An image of the large spiral galaxy NGC 1232, located about 100 million light-years away in the constellation Eridanus (The River). The central areas contain older stars of reddish color, while the spiral arms are populated by young, blue stars and many star-forming regions.
ESO
An image of the large spiral galaxy NGC 1232, located about 100 million light-years away in the constellation Eridanus (The River). The central areas contain older stars of reddish color, while the spiral arms are populated by young, blue stars and many star-forming regions.

The news came out last week that, after a painstaking data analysis involving two teams of scientists, the much-hyped detection of gravitational waves from the Big Bang — announced almost a year ago — was indeed a false alarm: The spiral-shaped distortions in the very fabric of space were mostly caused by a much less dramatic culprit, interstellar dust grains. Close but no cigar, at least not for a while.
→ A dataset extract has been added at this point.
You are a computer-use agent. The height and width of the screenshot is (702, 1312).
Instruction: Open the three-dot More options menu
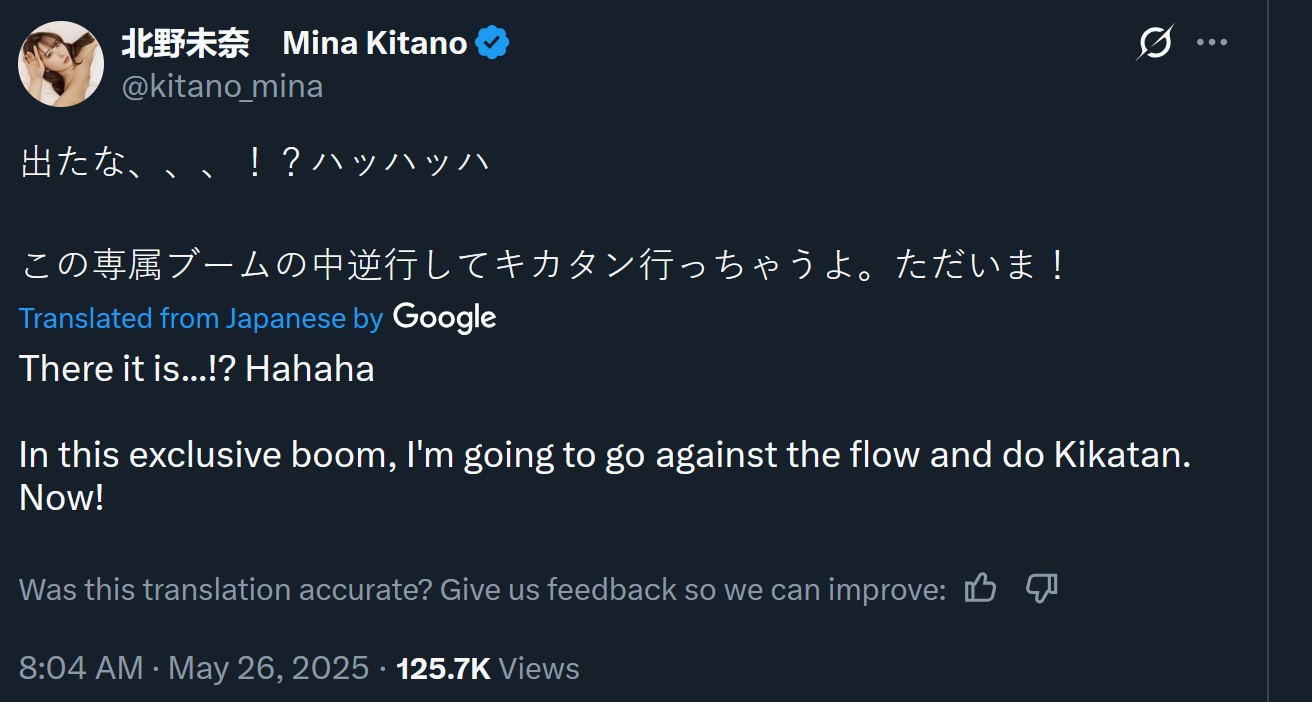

It is, of course, disappointing that the signal was not what we had hoped. How amazing would it be if we, living on this tiny speck of a planet on the edge of a galaxy among hundreds of billions of others, could not just come up with such ideas about the cosmic infancy but actually vindicate them through complex experiments and data gathering?

But before we get in a funk, we should take note of what we do know about the early universe, which is nothing short of spectacular. We know that the universe is about 13.8 billion years old (a number that, updated from 13.7, has given us pause about the name of this very blog). We know its composition, or at least the relative contribution of the ingredients — if not the ingredients themselves (dark matter and dark energy remain a mystery). We have a firm grasp of the cosmic history from 400,000 years after the Big Bang to now — and we can even push it earlier, to a minute or so after the event, when the first atomic nuclei were synthesized. We also understand how galaxies form and how they are distributed across space, even if we still don't know where the seeds that leapfrogged their emergence came from.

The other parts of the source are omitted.